Günter Grass, citoyen d’honneur de Gdansk

Les rapports de l’écrivain à sa ville natale sont intenses. Oscar Matzerath est le personnage fétiche de l’auteur, on le retrouve à au moins deux reprises dans d’autres textes de Grass. Sous le communisme, Le Tambour était interdit en Pologne et des éditions circulaient clandestinement. L’écrivain Stefan Chwin a témoigné de l’importance qu’avait eue l’œuvre de Grass pour les intellectuels qui s’opposaient au communisme, qui s’interrogeaient sur l’histoire de Dantzigi. Et Chwin excuse Grass de ses fautes, comme l’ont fait de nombreux écrivains (comme John Irving, par exemple) au nom de l’impureté de la littérature. Dantzig, aujourd’hui Gdansk, entièrement polonaise, a honoré Grass après la chute du communisme. Il est vrai que l’écrivain, par son œuvre qui part et revient toujours à la ville libre de l’entre-deux-guerres, placée par le traité de Versailles sous le contrôle de la Société des Nations, a en quelque sorte réhabilité la cité, celle dont les mémoires européennes se souviennent qu’il fallait ou non mourir pour elle, celle où a commencé la Seconde Guerre mondiale. En 1993, Günter Grass a été fait citoyen d’honneur de la ville et on a construit un petit monument en l’honneur d’Oscar Matzerath, un personnage de fiction. Suite à l’aveu de l’écrivain, les réactions ont été très vives aussi en Pologne, dans le climat très tendu de germanophobie (et d’opposition à l’Union européenne) entretenu par le gouvernement conservateur et ses alliés d’extrême droiteii. Les attaques des intellectuels libéraux, ont été révélatrices des clivages au sein des anciens dissidents anticommunistes. La droite conservatrice et nationaliste a tenté de les salir en les assimilant à Grass, devenu à ses yeux l’incarnation de tous les crimes de l’Allemagne, ce qui était tout de même exagéré. Une polémique s’ensuivit, avec un échange de lettres ouvertes, alors que le maire de Gdansk suggéra que la citoyenneté d’honneur soit retirée à Grass. Lech Walesa vint finalement à la rescousse de l’écrivain, s’estimant convaincu par ses explications. Grass avait formellement écrit pour demander que la citoyenneté de sa ville natale lui soit conservée. Un an avant son entretien d’août 2006, il guidait encore ses traducteurs, une vingtaine – qu’il réunit régulièrement pour les instruire de la manière de traiter la nouvelle œuvre –, à travers les rues de sa ville, jusque devant le monument à la gloire de son principal personnage de fiction.
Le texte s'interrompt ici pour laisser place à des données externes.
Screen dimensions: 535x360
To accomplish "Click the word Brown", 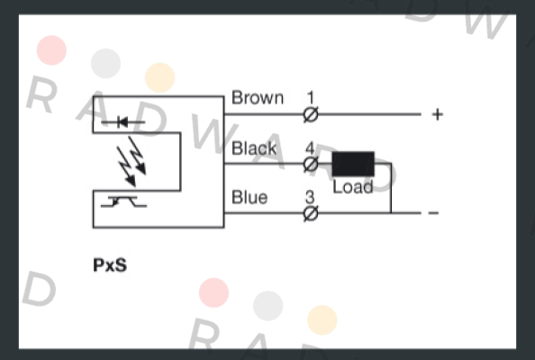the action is [258, 98].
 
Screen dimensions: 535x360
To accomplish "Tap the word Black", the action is [254, 148].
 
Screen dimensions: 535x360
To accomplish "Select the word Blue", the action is [249, 197].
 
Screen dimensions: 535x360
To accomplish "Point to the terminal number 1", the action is [311, 97].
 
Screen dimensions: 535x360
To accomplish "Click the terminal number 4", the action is [310, 148].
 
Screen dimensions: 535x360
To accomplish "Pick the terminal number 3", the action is [310, 197].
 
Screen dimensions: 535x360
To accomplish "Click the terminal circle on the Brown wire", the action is [311, 114].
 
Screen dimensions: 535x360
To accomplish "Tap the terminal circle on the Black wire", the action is [311, 165].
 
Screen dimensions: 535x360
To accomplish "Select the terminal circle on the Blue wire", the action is [311, 213].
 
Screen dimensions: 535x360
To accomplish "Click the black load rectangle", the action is [353, 164].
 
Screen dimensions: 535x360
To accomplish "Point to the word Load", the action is [353, 187].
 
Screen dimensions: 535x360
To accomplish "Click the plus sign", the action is [438, 114].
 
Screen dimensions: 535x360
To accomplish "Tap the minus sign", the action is [433, 213].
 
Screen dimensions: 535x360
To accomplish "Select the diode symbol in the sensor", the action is [122, 122].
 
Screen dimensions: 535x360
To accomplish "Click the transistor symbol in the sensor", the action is [123, 202].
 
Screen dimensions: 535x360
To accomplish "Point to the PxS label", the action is [110, 265].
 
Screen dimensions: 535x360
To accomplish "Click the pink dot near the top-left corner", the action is [51, 50].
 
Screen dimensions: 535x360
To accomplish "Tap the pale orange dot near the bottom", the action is [322, 320].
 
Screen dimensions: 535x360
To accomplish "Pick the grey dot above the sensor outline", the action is [105, 63].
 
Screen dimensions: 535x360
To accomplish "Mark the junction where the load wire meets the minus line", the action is [391, 213].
Les « révélations » ou « confessions » sur le passé d’une personnalité de la République fédérale ne sont en réalité pas choses nouvelles. Elles ont quasiment accompagné depuis le milieu des années 1950 la lente prise de conscience des Allemands de l’Ouest (il s’agit ici d’une affaire typique de l’Allemagne de l’Ouest, le contexte de la République démocratique allemande ayant été radicalement différent). A la fin de l’ère Adenauer, c’était Hans Globke, secrétaire général du gouvernement, l’homme clé du rapprochement avec l’Ouest et des contacts avec les Américains, qui était sous le feu des critiques pour son passé de juriste nazi haut placé (jusqu’en 1989, les informations sur le passé des personnalités ouest-allemandes venaient le plus souvent… de Berlin-Est). Plus récemment, un scandale éclata lorsqu’il fut révélé que Rudolf Augstein, le rédacteur en chef du magazine Der Spiegel, haute figure du journalisme de la RFA, qui avait beaucoup fait pour briser les habitudes d’obéissance au pouvoir des journalistes allemands jusqu’au début des années 1960 – il fut même emprisonné trois mois en 1962 –, avait publié ses premiers articles dans des revues des Jeunesses hitlériennes. A un niveau plus modeste, le « cas Schwerte-Schneider » secoua l’opinion publique cultivée lorsqu’il fut révélé qu’un professeur de philologie germanique de l’université avait fait toute sa carrière sous un faux nom, pour camoufler son passage dans la SS [10].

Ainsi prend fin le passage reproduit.